Sunday, March 18, 2018

How Southern Taxpayers are Spending Millions to Subsidize Gunmakers

Published on Portside (

How Southern Taxpayers are Spending Millions to Subsidize Gunmakers

Chris Kromm
March 16, 2018
Facing South

  On Jan. 9, 2018, the town of Troy, Alabama, and the state's governor had a big announcement: Kimber Manufacturing, a gun manufacturer based in New York, was expanding — and it had picked Troy to build a $38 million plant that would create 366 jobs.

  Alabama Gov. Kay Ivey revealed in her State of the State speech that day that the deal had been finalized, enthusing that the gun production facility's arrival was in Alabama was about more than economics:

  There are good, high-paying jobs, and will enable more of our citizens to provide for their families while taking part in the rich history of the Second Amendment. We are proud and honored to welcome Kimber to Alabama!

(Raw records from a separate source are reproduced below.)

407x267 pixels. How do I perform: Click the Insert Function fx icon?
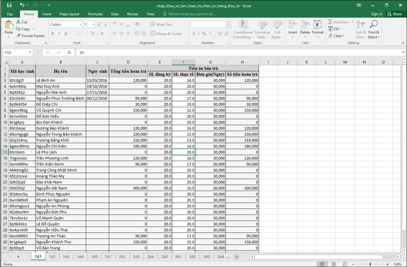(x=69, y=52)
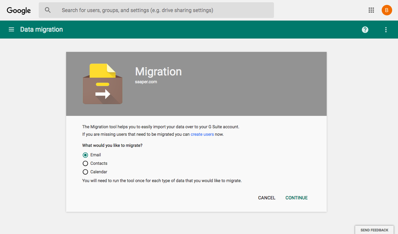Open the account avatar B
Screen dimensions: 398x234
[x=387, y=10]
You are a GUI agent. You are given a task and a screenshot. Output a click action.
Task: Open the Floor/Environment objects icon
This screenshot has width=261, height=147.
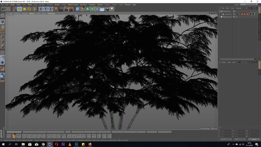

  Why did a Northern-based gun company choose a small Alabama town south of Montgomery to double its production capacity of pistols, revolvers and rifles? Kimber's chief operating officer Greg Grogan said that "Troy offers us expansion with a passionate workforce, extraordinarily low utility costs, a pro-business environment" and "experienced local job training support."

  Another key to the deal was money. The executive noted that Kimber was lured to Alabama by "long-term incentives from the state and local government alike." Although it's hard to find precise details about the incentive package Kimber received, reports of the total cost of local and state subsidies range from $24 million to $50 million — a hefty sum in a state that ranks 38th nationally in school spending per pupil.

   Kimber's expansion in Alabama is the latest in a series of recent moves to the South by leading gun manufacturers, shifting the center of firearm production from the Northern "Gun Valley" in Connecticut, Massachusetts and New York that has dominated the industry for over a century towards low-wage and gun-friendly Southern states.

   The costly Alabama deal — announced just weeks before the tragic Parkland, Florida, school shooting, which has launched a vibrant gun reform movement led by teen survivors at Marjory Stoneman Douglas High School — also highlighted the tens of millions of dollars that taxpayers, especially in budget-strapped Southern states, are paying to gunmakers to do business.

Big gun dealers

  The big-ticket deal to land Kimber, whose Troy plant is expected to open in early 2019, isn't the first or most expensive package Alabama has used to lure a gunmaker. That distinction goes to Remington Arms, the country's oldest gun manufacturer.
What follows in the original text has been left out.